Question

The number of real values of t such that the system of homogeneous equation
tx + (t + 1) y + (t – 1) z = 0
(t + 1) x + ty + (t + 2) z = 0
(t – 1) x + (t + 2) y + tz = 0
Has non – trivial solutions, is
$
  {\text{A}}{\text{. 3}} \\
  {\text{B}}{\text{. 2}} \\
  {\text{C}}{\text{. 1}} \\
  {\text{D}}{\text{. 4}} \\
$

Answer 1

Hint – To find the number of non-trivial solutions of given equations we write the set of equations in matrix form. Then find its determinant and equate it to 0.

Complete step-by-step answer:
For a non-trivial solution the determinant of the respective matrix = 0
$ \Rightarrow \left( {\begin{array}{*{20}{c}}
  {\text{t}}&{{\text{t + 1}}}&{{\text{t - 1}}} \\
  {{\text{t + 1}}}&{\text{t}}&{{\text{t + 2}}} \\
  {{\text{t - 1}}}&{{\text{t + 2}}}&{\text{t}}
\end{array}} \right)$ = 0

Now, we reduce the matrix using row operations
       R2 -> R2 – R1
       R3 -> R3 – R1
Which gives us,
\[\left( {\begin{array}{*{20}{c}}
  {\text{t}}&{{\text{t + 1}}}&{{\text{t - 1}}} \\
  {\text{1}}&{ - 1}&3 \\
  { - 1}&1&1
\end{array}} \right) = 0\]

For $
  {\text{A = }}\left( {\begin{array}{*{20}{c}}
  {\text{a}}&{\text{b}}&{\text{c}} \\
  {\text{d}}&{\text{e}}&{\text{f}} \\
  {\text{g}}&{\text{h}}&{\text{i}}
\end{array}} \right) \\
    \\
$, Det A = a (ei - fh) - b (di - fg) + c (dh - eg)
⟹t (-1 x 1 – 3 x 1) – (t + 1) (1 x 1 – (3 x -1)) + (t -1) (1 x 1 – (-1 x -1)) = 0
⟹t (-1 -3) – (t + 1)(1 +3) + (t – 1)(1 – 1) = 0
⟹-4t -4t -4 = 0
⟹-8t – 4 = 0
⟹t =$ - \dfrac{1}{2}$.

‘t’ has only one value for which the system has non- homogeneous equations and has non- trivial solutions. Hence Option C is the correct answer.

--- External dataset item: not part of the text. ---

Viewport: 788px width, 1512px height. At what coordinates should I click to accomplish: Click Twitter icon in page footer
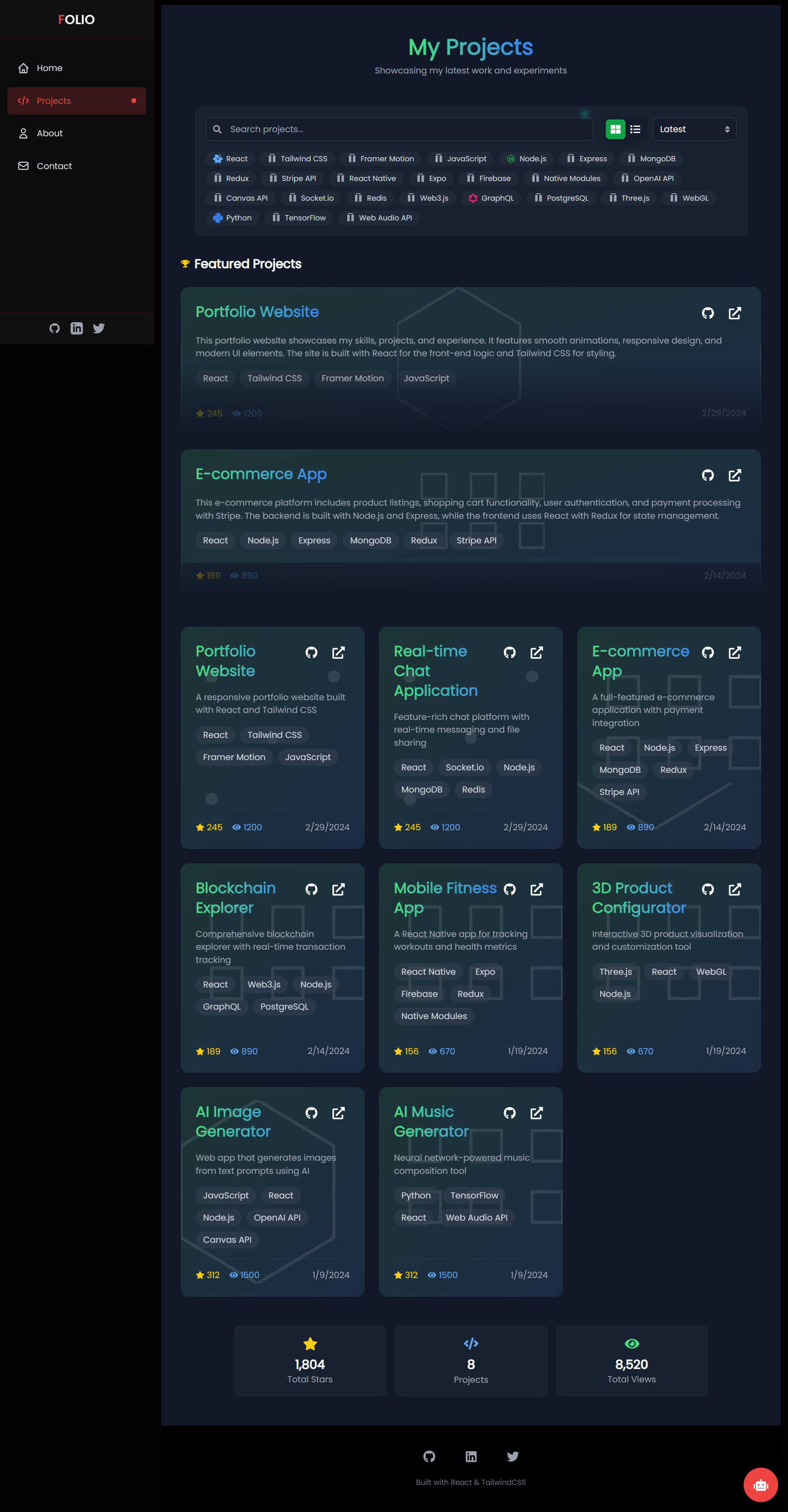pyautogui.click(x=512, y=1456)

Note: The key point to solve such problems is to know that for a non-trivial solution the determinant of the matrix is zero.
A (n x n) homogeneous system of linear equations has a unique solution (the trivial solution) if and only if its determinant is non-zero. If this determinant is zero, then the system has an infinite number of solutions.